Baca juga: Pengendara Motor Nyaris Terjatuh Saat Terobos Razia di Padaherang Pangandaran
Kepala Bidang Penegakan Peraturan Daerah Satpol PP Kabupaten Pangandaran, Rusnandar, mengatakan hasil pemeriksaan menunjukkan masih adanya dokumen perizinan yang belum terpenuhi, khususnya terkait izin operasional.
"Untuk Persetujuan Bangunan Gedung (PBG) dan Sertifikat Laik Fungsi (SLF) sudah terpenuhi. Namun, izin operasional melalui Online Single Submission (OSS) berupa standar terverifikasi masih dalam proses," ujar Rusnandar kepada sejumlah wartawan di Padaherang, Kamis siang.
Selain itu, pihaknya pun menemukan adanya ketidaksesuaian dalam penggunaan Klasifikasi Baku Lapangan Usaha Indonesia (KBLI).
LPK tersebut menggunakan kode KBLI 85493 yang merupakan kategori pendidikan bahasa swasta di bawah pembinaan Dinas Pendidikan, sementara LPK seharusnya berada di bawah kewenangan Dinas Ketenagakerjaan.
Baca juga: Rapat Malam PDI Perjuangan di Pangandaran Dihadiri Bupati Citra dan Sejumlah Kades
Menurut Rusnandar, perbedaan itu harus segera disesuaikan agar kegiatan operasional lembaga berjalan sesuai ketentuan yang berlaku.
Pihaknya pun sudah memberikan arahan kepada pengelola untuk melengkapi seluruh persyaratan, termasuk penyesuaian KBLI.
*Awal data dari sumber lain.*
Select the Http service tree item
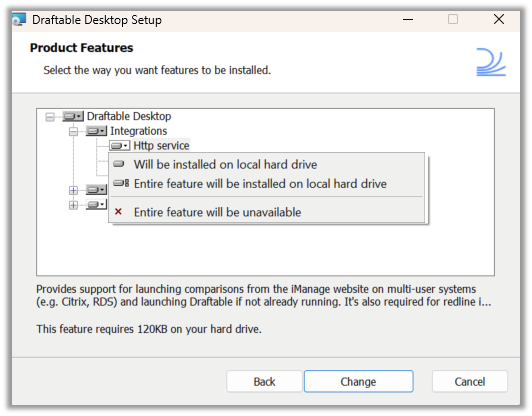This screenshot has width=532, height=416. 161,146
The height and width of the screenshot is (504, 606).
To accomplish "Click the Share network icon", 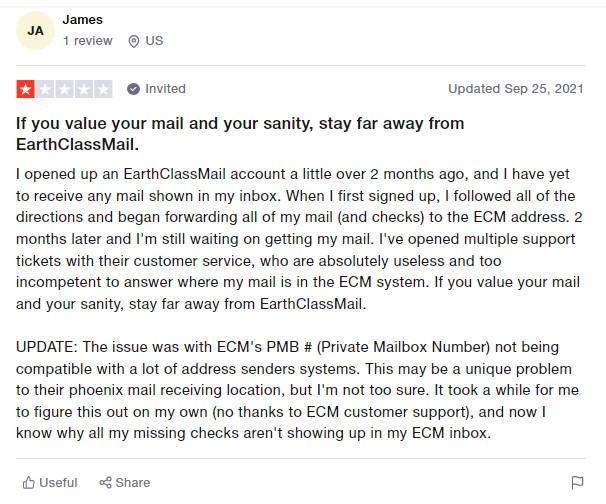I will [105, 482].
Sebagai tindak lanjut, Satpol PP meminta agar seluruh kegiatan operasional dihentikan sementara hingga semua persyaratan administrasi dinyatakan lengkap.
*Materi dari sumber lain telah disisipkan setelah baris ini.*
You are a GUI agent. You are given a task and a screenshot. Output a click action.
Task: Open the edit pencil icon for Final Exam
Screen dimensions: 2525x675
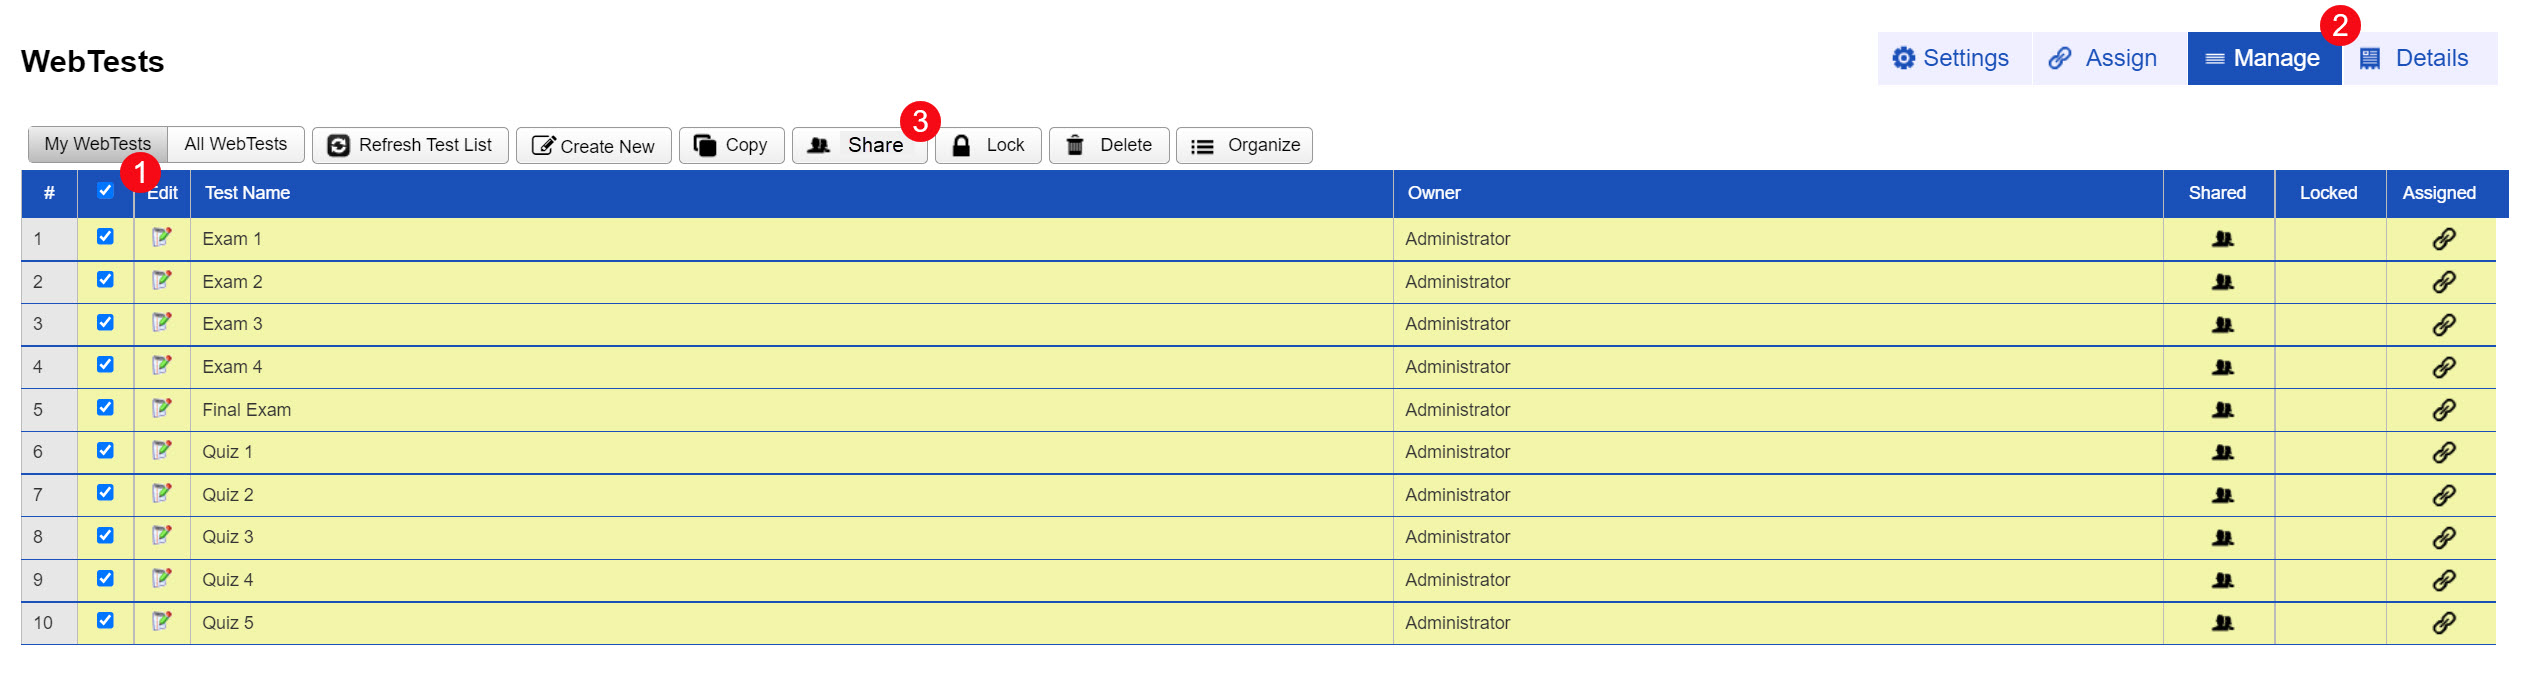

"Kami sarankan untuk menghentikan sementara kegiatan operasional. Setelah seluruh perizinan terpenuhi, kegiatan dapat kembali dilaksanakan," katanya.
Sementara itu, pihak pengelola LPK, Imam, menyatakan bahwa pihaknya telah berupaya memenuhi seluruh persyaratan administrasi, namun tidak mendapatkan informasi sebelumnya terkait perbedaan KBLI.
Imam menyatakan akan mengikuti arahan dari Satpol PP dengan menghentikan sementara kegiatan operasional sambil melengkapi persyaratan yang dibutuhkan.
"Untuk saat ini kami tutup sementara sambil memenuhi persyaratan," ujarnya. (*)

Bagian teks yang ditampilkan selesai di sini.